--- start Extracted text ---
# Budget: $500 Surround sound system - Speakers



## sestivers (Aug 10, 2007)

Did you already try an internet search of the full model number from the label, with the word remote? I suspect you would find some site that has one to sell you. It might be $30 bucks or so because it's not as common as one for a TV...


----------



## Dave Sal (Dec 20, 2012)

If you want the "Jurassic Park" feeling, you're probably in need of a decent subwoofer. I pretty much always recommend that people actually listen to speakers before they purchase them, but Klipsch is a well known, respected brand and the price isn't bad. You could go with a cheaper sub (there's a Polk model for about $150) but you get what you pay for. 

https://www.bestbuy.com/site/klipsc...wered-subwoofer-black/6241800.p?skuId=6241800

Not sure if you're needing a whole new set of speakers or can use the ones you already have. If you need a whole 5.1 system, the Definitive Technology ProCinema 400 system is what I would get if my budget was $600. 

My two systems are both made up of Definitive Technology speakers and I love how they sound. The small living room system is currently a 3.1 setup, with a pair of Definitive Technology ProMonitor 800's, a ProCenter 1000, and a PF15TL subwoofer. Once I run speaker cable in the crawlspace to the outside wall and install a speaker terminal wall plate I'll add a pair of surrounds, but for now I really enjoy it as is. 

https://www.definitivetechnology.com/products/dtprocinema-400

Lastly, you can buy a universal remote to replace the missing one for the receiver. Not all will work so you have to make sure first by reading the packaging materials. Or better yet, contact Sony and ask about purchasing a replacement for your specific model. You should be able to look up the Sony receiver manual based on the model number and determine the remote model number and go from there.


----------



## huesmann (Aug 18, 2011)

I didn't _lose_ my remote for my Harman-Kardon receiver—it just died for some reason. I was able to find a remote for a similar model on eBay and it works just great. I'd start with eBay, or just get a universal, as mentioned above.


----------



## lug-nuts (Jun 17, 2019)
--- end Extracted text ---
● What you will do
1: In the surround sound thread, which 5.1 system would Dave Sal get with a $600 budget?
2: Retype the part of the surround sound thread starting at "## huesmann (Aug" and ending at "as mentioned above.".
3: Continue the surround sound thread from the point where it stops.
--- start Collected data ---
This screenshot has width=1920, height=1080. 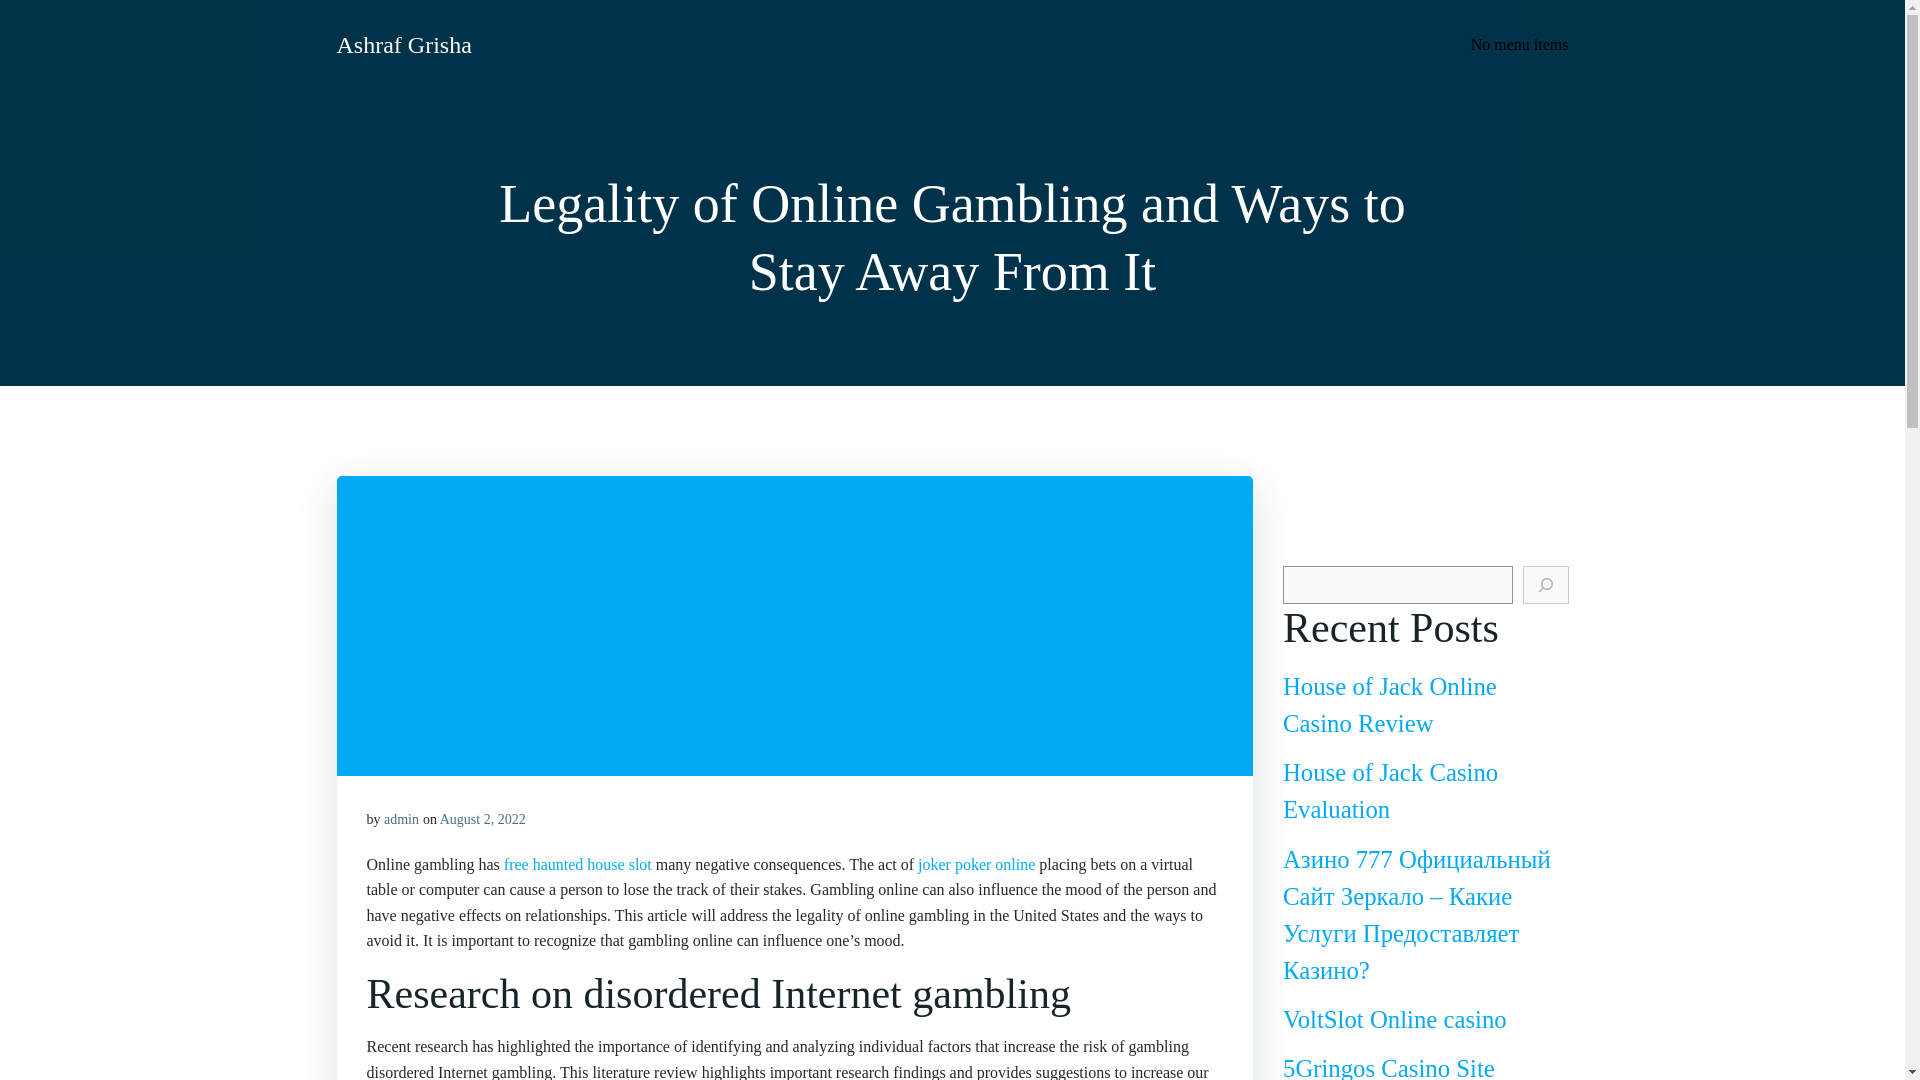 I want to click on free haunted house slot, so click(x=578, y=864).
--- end Collected data ---
● Answers to the problems
1: The Definitive Technology ProCinema 400 system.

2:
## huesmann (Aug 18, 2011)

I didn't _lose_ my remote for my Harman-Kardon receiver—it just died for some reason. I was able to find a remote for a similar model on eBay and it works just great. I'd start with eBay, or just get a universal, as mentioned above.

3:
I bought a Dayton Audio SUB-1500 15" 150 Watt Powered Subwoofer for under 200 bucks. Its great ! The rest of my set up is made by fluance. Center, left & right front, left and right rear, and fluance bipolar speakers for the middle of the room. All the fluance speakers set me back about 650 bucks. The fluance are really nice speakers for the price.


----------



## Deja-vue (Mar 24, 2013)

As mostly, I agree with @Dave Sal, but how about a HTIB (Home Theater in a Box), Onkyo makes some interesting Stuff there. I actually installed a couple of those.
https://www.amazon.com/Onkyo-HT-S7800-5-1-2-Theater-Package/dp/B00YMN69XS?th=1

You won't expect ground shaking performance, but better than a Soundbar likely.
Then, save up some serious money, and work your way up.
I think most of us started small.
Cheers,

Edit:



> the glass of water on the dash of the ford explorer in the Jurassic Park movie... the impact tremor...


Not gonna happen. 
I'm using 2 of Dayton Audio 15 Inch Titanic Subs, together with Aura Bass shakers in the seats, and barely get that shake.
But, I spent a small fortune on equipment. Like I always say:
"Cheap Sh!t ain't good, Good Sh!t ain't cheap".
:devil3:


----------



## lug-nuts (Jun 17, 2019)

Deja-vue said:


> As mostly, I agree with @Dave Sal, but how about a HTIB (Home Theater in a Box), Onkyo makes some interesting Stuff there. I actually installed a couple of those.
> https://www.amazon.com/Onkyo-HT-S7800-5-1-2-Theater-Package/dp/B00YMN69XS?th=1
> 
> You won't expect ground shaking performance, but better than a Soundbar likely.
> ...


The room size and speaker placement have a lot to do with your results also. I know my neighbors love it when I'm playing xbox at high levels. I've been told it sounds like a " war zone" outside when I play.


----------



## jecapereca (Mar 28, 2019)

Following thread coz I badly need to upgrade from this cheap ass soundbar I got from a brand I don't even know. Well, I think it does an okay job for its price and it probably deserve being in this top 10 (or 5?) list I saw here:https://theproductanalyst.com/soundbar/best-under-150/. 

But my ears are aching for something GOOOOOD. Surround sound system could be the Christmas gift I'll get for myself! fingers crossed!


----------



## Two Knots (Nov 12, 2011)

jecapereca said:


> Following thread coz I badly need to upgrade from this cheap ass soundbar I got from a brand I don't even know. Well, I think it does an okay job for its price and it probably deserve being in this top 10 (or 5?) list I saw here:https://theproductanalyst.com/soundbar/best-under-150/.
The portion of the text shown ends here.